Wow, some great ideas to think about in this thread.
Beth, thanks for sharing your intro activity - I love the idea of using these videos to think about mindsets. And that people naturally thought about them as they moved through the course. I've tucked that away in my virtual backpocket.
And the story about the unseen community participation of the learner who mapped her peers onto a wall. We've used the Participants list (and profile images) in the northern project I'm involved with as the teleconference calls often involve a fair number of participants across 4 timezones and it seems to help them to imagine who is speaking (and listen better) with the visual prompt.
In terms of mapping participation, when I've facilitated FLO I sometimes (twice ;-) used a free mindmapping tool on my iPad (SimpleMind) to show me connections between me and the learners (thanks to Beth for the inspiration about actually tracking what I do each week in terms of touching base or taking a look at how each participant is doing! - I had always presumed I did that naturally but I realized I had sometimes lost track of how a learner was doing).
Initially this was from my perspective - what I was doing to help the learning but it quickly shifted to map the interconnections between (among) learners. The mindmapping tool made it easy to add quick notes if the interactions resulted in an interesting conversations or 'nuggets' that I might want to tease out further etc. It really did provide clarity about the way the online community was evolving. I wish I could share one but my iPad is so old that I can't access the maps anymore and they aren't available on other platforms.

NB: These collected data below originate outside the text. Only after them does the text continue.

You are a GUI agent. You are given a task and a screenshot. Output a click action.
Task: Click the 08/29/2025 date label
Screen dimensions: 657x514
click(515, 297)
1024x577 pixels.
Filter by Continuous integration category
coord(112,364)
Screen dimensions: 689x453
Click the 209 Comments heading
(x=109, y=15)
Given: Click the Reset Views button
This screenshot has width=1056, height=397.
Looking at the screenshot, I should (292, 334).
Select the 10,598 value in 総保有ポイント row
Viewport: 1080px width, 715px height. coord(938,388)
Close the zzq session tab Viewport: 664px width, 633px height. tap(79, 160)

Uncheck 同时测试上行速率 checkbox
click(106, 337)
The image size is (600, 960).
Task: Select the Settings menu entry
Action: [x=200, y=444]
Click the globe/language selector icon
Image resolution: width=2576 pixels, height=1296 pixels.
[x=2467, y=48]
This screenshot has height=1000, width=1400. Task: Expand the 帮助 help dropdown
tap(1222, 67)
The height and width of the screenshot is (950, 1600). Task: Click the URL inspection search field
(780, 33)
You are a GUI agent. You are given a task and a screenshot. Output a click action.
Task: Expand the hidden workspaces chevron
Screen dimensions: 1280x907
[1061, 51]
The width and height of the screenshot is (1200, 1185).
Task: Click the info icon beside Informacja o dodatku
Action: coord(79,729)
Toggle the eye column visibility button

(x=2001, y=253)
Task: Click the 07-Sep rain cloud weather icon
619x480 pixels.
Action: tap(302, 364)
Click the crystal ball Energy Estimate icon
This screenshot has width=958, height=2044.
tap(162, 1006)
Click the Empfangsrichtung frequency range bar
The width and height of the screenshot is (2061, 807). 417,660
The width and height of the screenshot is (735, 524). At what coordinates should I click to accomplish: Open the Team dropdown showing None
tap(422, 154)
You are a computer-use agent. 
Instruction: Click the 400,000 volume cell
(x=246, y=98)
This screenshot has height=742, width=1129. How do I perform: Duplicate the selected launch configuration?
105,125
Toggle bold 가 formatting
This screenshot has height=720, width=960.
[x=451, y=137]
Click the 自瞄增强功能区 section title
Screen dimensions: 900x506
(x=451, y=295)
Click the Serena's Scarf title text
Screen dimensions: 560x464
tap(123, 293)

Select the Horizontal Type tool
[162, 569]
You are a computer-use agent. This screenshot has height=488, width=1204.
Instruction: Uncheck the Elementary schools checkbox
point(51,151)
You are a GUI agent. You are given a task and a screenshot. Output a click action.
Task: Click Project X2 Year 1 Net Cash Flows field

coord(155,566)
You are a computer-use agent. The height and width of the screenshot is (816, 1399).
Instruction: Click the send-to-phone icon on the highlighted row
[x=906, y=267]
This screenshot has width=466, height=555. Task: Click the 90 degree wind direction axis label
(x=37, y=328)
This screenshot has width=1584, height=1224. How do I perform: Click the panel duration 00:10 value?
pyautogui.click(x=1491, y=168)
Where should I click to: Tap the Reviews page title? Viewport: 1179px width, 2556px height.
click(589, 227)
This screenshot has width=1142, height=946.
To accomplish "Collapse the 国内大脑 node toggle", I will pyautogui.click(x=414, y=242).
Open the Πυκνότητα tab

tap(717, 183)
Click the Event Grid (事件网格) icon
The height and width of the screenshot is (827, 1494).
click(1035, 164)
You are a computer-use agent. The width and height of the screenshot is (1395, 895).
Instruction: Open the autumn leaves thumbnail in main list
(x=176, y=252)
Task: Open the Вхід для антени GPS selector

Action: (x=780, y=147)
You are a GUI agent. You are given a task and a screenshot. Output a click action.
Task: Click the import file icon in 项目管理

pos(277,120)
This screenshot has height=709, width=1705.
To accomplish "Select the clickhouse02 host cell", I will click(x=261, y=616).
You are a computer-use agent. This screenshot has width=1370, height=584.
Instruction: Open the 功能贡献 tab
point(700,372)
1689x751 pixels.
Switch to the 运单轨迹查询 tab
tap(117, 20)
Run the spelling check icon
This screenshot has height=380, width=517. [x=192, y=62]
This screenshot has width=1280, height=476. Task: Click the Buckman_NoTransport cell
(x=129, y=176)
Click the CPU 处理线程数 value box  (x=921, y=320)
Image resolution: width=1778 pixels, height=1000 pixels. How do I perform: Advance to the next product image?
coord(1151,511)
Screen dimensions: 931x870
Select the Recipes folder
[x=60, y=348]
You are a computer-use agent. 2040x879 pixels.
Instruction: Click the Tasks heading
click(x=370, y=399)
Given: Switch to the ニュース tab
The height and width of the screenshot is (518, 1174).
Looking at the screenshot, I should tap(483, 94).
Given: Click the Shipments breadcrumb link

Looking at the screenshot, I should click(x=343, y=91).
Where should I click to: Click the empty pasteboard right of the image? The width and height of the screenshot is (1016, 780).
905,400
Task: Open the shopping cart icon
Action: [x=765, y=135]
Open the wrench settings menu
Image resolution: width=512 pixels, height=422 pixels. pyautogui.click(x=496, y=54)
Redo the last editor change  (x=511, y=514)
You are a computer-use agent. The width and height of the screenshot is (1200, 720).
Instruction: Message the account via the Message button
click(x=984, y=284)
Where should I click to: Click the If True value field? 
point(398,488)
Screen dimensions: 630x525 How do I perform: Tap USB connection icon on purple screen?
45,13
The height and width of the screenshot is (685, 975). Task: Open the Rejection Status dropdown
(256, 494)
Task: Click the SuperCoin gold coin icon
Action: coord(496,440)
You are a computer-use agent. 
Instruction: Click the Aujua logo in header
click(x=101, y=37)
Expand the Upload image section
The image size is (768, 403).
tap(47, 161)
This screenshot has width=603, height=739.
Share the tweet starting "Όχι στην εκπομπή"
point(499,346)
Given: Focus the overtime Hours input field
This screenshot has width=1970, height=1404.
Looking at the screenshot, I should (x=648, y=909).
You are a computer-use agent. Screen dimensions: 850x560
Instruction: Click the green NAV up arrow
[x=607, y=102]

Personally, I don't believe in or value assigning marks for participation (as a way to encourage participation). Part of that is because I don't teach credit courses per se, but I really think they are unfair unless the participation requirement is defined and measured by a specific activity or action (not based on number of posts in a forum, or number of words).
Colleen, I appreciated you raising the issue of 'quiet' students. When I took my first online courses, I was definitely one of those. And I know that some of my online learners may not visibly participate because they come from different cultures (who value different ways of learning) or because they personally don't see the value of doing so.
And back to Colleen's original question "Other than by creating super engaging activities, how do you encourage participation in your community building activities?" I think that we may be focusing too much on community building if that's the focus of engaging students. As long as they learn what they need and what is most meaningful to them (and achieves the stated outcomes for success in the course) then, isn't that more important? While I may believe that they could have learned more, better, with a deeper or broader understanding, I also think that sometimes they have so many other important things going on in their lives, that they not be able to engage at the level I might think optimal.